Fashion can be more messy.

How did you come to love fashion?
Tsuzuki:I had a childhood friend who was very close to me. We were on the same youth baseball team and lived close to each other, but we went to different junior high schools. We met again in high school, and the guy who used to wear jerseys and ride a mama bike back then was now wearing colored slacks and riding a bicycle with narrow tires (laughs). He looked really cool, and as I followed his back, I got into fashion myself.
Yoshikawa:When was that?
Tsuzuki:That was about 10 years ago.
What kind of clothes were popular at the time?
Tsuzuki:What is it? I don't know exactly what it was, but fast fashion was at its peak. I was in high school and didn't have a lot of money, so I would buy clothes at places like that, and then save up and go to secondhand clothing stores.
Yoshikawa:I used to go to vintage clothing stores when I was in high school, from 1994 to 1996, when the Internet had not yet spread. There was a vintage boom in the early 90s, and that was my entry point.
Tsuzuki:Then we are the same. I used to buy clothes like my friends.
When you were in high school, the Internet was widespread.
Tsuzuki:I never had the sense that I could look things up on the Internet. I just looked at various things with my friends, went to stores, and exchanged information and absorbed what we learned from each other.
Yoshikawa:Is it still like that?
Tsuzuki:That may be so. I don't actively follow fashion information. I am more likely to be interested in something that catches my eye and dig deeper into it. It may be quite sensible.
Not only on the Internet, but also on the street?
Tsuzuki:Yes, it is. Maybe it's more in the city.

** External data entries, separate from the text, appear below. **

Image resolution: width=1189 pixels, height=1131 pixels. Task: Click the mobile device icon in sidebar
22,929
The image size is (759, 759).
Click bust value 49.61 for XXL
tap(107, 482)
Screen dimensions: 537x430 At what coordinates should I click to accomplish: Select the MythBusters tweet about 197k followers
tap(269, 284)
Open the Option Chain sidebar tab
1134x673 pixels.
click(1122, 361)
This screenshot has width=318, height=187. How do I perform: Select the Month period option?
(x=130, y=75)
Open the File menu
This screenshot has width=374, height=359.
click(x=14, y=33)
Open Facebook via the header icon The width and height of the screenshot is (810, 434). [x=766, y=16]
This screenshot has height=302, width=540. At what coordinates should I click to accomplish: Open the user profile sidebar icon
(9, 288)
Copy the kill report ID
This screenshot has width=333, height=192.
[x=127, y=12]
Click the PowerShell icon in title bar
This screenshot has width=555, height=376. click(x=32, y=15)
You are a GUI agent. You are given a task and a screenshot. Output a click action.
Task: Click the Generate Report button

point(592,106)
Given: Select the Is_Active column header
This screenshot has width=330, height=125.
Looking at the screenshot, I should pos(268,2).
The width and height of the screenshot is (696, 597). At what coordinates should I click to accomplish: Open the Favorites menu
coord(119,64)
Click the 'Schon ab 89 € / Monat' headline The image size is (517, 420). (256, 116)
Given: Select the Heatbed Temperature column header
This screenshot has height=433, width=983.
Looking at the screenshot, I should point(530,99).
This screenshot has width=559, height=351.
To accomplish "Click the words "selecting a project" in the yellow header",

What kind of things are you interested in? Mr. Tsuzuki is very good at styling and has a unique personality that others don't have.
Tsuzuki: I have about five good friends who like fashion, and they all have their own different styles and styles of dressing. I feel that we influence each other, and that I myself take the best of my friends' outfits. I also go to a vintage clothing store in Kobe once every few months and try on clothes and talk with the owner from morning till night, absorbing all sorts of things.
Yoshikawa: There was a fashion snapshot magazine called "FRUiTS" around the end of the 90s, and seeing Ms. Tsuzuki's styling reminded me of it. I saw your styling in "FRUiTS" at the time, and there were men wearing skirts in the magazine as well. There were also a lot of people in the magazine who wore unique and individualistic outfits, such as wearing clothes that looked like reconstructed kimonos with geta (Japanese clogs).
Tsuzuki: Is it the age of the backwaters?
Yoshikawa: It was at the same time, but there was a unique world that didn't match up with that world.
Tsuzuki: I also have the opportunity to hear about the fashion of the time, and I wonder if there was more freedom back then.
Yoshikawa: That may be so. Because there was so little information available, it was easy to stand out and win. However, like Mr. Tsuzuki, I think people in their 20s today are more sophisticated and sophisticated in their use of color and accessories. In the past, they were more messy.
Tsuzuki: Wow! That's nice to hear!
Are you consciously preparing for this?
Tsuzuki: I have my own standard of balance. However, I also like the old-fashioned style that Mr. Kikkawa is talking about. I think it is unique because there was more freedom in those days, and there were many different expressions. It is more interesting when individuality is expressed.

Yoshikawa: There were all kinds of people, it was really chaotic.
Tsuzuki: Nowadays, everything is so well organized that I feel that people on the street are not immune to such unique fashions. Personally, I think it is okay to be more messy.